TOPEKA, Kan. (KSNT) – The head of the state’s child welfare system, which is shrouded in controversy, is retiring, Kansas Gov. Sam Brownback announced Friday.
Department for Children and Families Secretary Phyllis Gilmore, 72, will retire from the agency Dec. 1, according to a s state news release. She has been secretary since 2012.
Gilmore received criticism last year after auditors found the Kansas foster care system was not meeting many federal requirements, including ones aimed at providing stability for children. The report was from a July 2016 audit that found DCF failed to ensure the safety of youth in foster care. Gilmore told legislators the department was working to resolve the issues and planned to boost social worker recruitment and training as well as change regulations to require background checks for everyone over the age of 10 in a foster care home.

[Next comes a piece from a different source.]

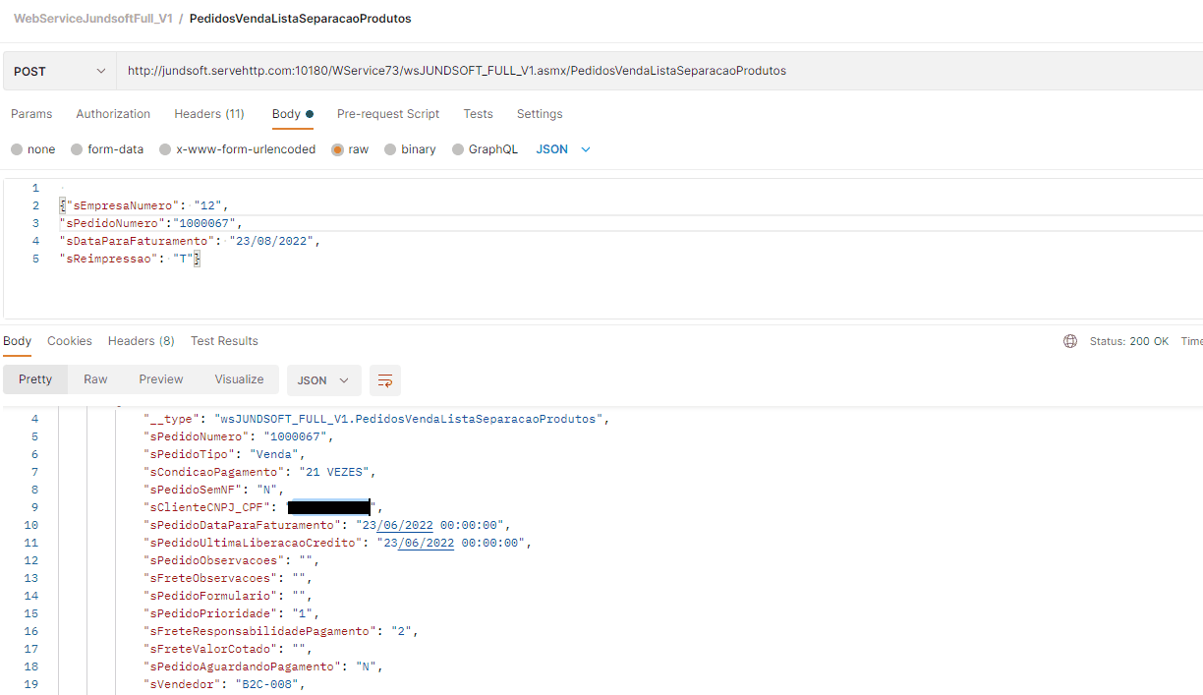
Task: Show the response Cookies tab
Action: pyautogui.click(x=70, y=341)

Just this year, DCF received complaints after a report found that more than 70 foster children are missing in Kansas. Gilmore said that in many cases children seek out their biological families or other people with whom they have a relationship.

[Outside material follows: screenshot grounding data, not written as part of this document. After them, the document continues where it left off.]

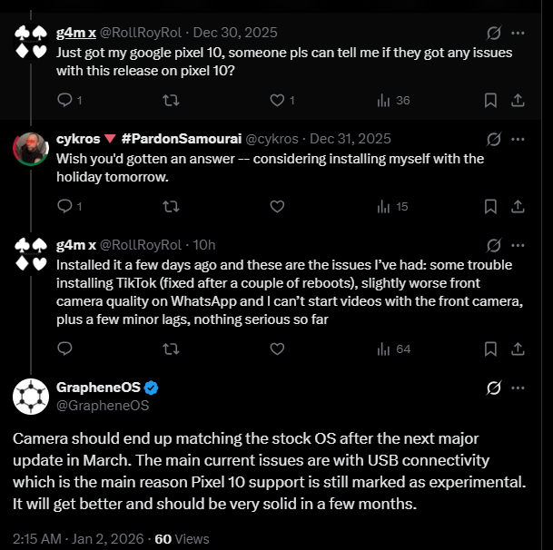Image resolution: width=553 pixels, height=550 pixels.
Task: Bookmark g4m x's Dec 30 tweet
Action: (490, 100)
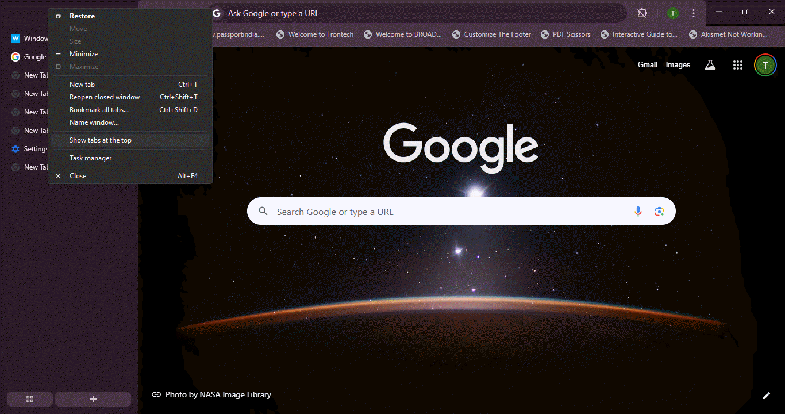
Task: Select the Task manager menu entry
Action: 90,158
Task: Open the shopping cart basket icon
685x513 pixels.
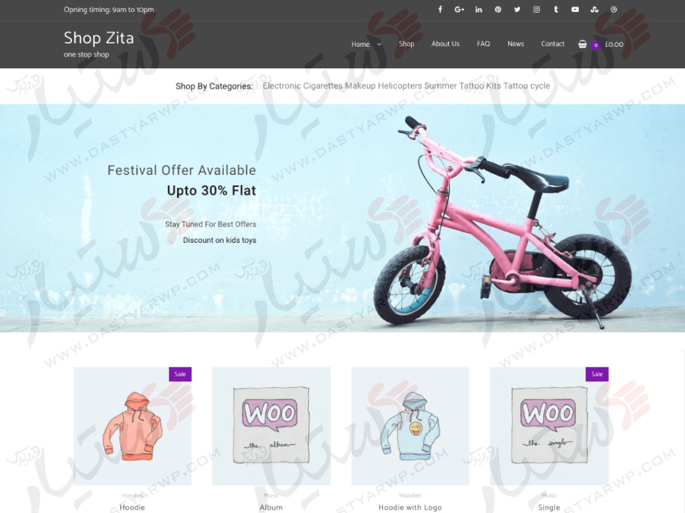Action: pos(582,44)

Gilmore is also named in a $25 million lawsuit after a child was killed and fed to pigs by his father and step mother in Kansas City, Kan.
Gilmore is the second longest serving social services secretary in state history, according to Brownback’s office.
“I am thankful for her devotion and wish her the very best in the next chapter of her life,” Brownback said.
The Governor’s Office said Gilmore will be taking this opportunity to spend more time with family, especially with her four grandchildren.
“When I was appointed as secretary of the agency, I made a commitment to serve Governor Sam Brownback on his vision for a brighter future for Kansas children and families,” said Gilmore. “I would like to thank Governor Brownback for giving me the opportunity to work tirelessly for the children and families of Kansas and to serve as a part of his Administration. It has truly been an honor and a privilege.”